Many methods have been used to treat Pd in ways thought to create active material. Some improved success and some do not. None have been replicated with sufficient success to convince the skeptics and provide a method that can support research, i.e. be a lab rat. While some people claim success, others using the same treatment prodigal fail, apparently because some variation of the treatment was important but was not applied in the correct way. That is why I say luck is involved because no one knows exactly why their method works. Until this knowledge is obtained and applied, we can expect repeated failure.

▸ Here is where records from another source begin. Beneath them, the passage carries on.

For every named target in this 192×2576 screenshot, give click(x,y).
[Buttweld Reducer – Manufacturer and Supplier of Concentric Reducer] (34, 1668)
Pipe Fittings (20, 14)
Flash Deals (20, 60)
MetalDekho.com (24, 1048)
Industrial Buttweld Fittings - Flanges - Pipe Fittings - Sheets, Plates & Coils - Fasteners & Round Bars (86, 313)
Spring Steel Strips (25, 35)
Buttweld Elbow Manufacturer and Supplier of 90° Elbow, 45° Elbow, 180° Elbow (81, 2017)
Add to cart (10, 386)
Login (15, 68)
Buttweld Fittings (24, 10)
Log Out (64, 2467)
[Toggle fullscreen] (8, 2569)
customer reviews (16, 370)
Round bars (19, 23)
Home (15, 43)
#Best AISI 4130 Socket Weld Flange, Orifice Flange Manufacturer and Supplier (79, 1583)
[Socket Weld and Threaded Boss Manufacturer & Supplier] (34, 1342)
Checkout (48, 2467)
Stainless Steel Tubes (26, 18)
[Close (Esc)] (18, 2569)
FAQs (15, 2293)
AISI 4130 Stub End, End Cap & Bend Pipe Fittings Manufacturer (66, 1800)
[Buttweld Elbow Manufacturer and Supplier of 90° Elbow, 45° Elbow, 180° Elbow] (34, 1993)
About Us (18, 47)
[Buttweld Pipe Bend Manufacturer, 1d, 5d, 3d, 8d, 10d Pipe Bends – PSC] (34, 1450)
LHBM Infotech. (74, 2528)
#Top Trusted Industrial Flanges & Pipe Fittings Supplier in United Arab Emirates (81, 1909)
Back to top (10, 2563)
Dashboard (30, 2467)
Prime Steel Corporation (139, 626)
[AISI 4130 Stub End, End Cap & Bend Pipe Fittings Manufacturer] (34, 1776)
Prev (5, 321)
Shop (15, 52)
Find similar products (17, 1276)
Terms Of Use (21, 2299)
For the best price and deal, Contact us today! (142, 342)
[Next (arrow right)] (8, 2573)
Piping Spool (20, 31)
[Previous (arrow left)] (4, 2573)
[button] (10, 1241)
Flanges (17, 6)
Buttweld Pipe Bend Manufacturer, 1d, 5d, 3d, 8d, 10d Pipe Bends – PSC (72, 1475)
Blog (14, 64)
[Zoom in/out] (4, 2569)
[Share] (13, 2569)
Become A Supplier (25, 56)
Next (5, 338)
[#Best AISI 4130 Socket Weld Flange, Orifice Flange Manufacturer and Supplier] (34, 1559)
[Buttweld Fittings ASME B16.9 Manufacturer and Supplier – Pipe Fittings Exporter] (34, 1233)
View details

Until people wake up and realize this difficulty has no relationship to the reality of LENR, skepticism will continue.

Quote

Give the money to friend and ask her to donate it.

Hit me over the head with a 2x4 but I never thought of that. I will. Is the campaign still underway?

Quote

But why do you care?

Nasty and uncalled for and illustration of the attitude that often is the reason LENR is scorned or ignored.

RE: thermal camera.

Paradigmnoia Thanks. I was unaware of the distinction. One inexpensive imager is 7-14 and the other one is (!) unspecified as to spectral range, so yeah. They do have emissivity adjustments in software.

JedRothwell Obviously I was asking for thermal imaging of the R20 at 3kW, not the older version with 300W out and a feeble power ratio. That one would not make a cup of tea. OK, never mind. This is probably going to turn out to be a rout. But I wish you well.

Quote from JedRothwell

You can tell that instantly. The fan would probably draw more power. Plus you would glance at the anemometer, see that the air speed was lower and either cancel the test or fix the problem.

You check all parameters and all instruments, several times a day.

The anemometer being hooked up all the time is a good idea. Which position of the outlet does it monitor?

However, the impression from the papers is that the blower power is being used to calculate, via a semi-empirical formula, the air velocity based on prior testing. So an increase in blower power would be expected to represent an increase in blower speed.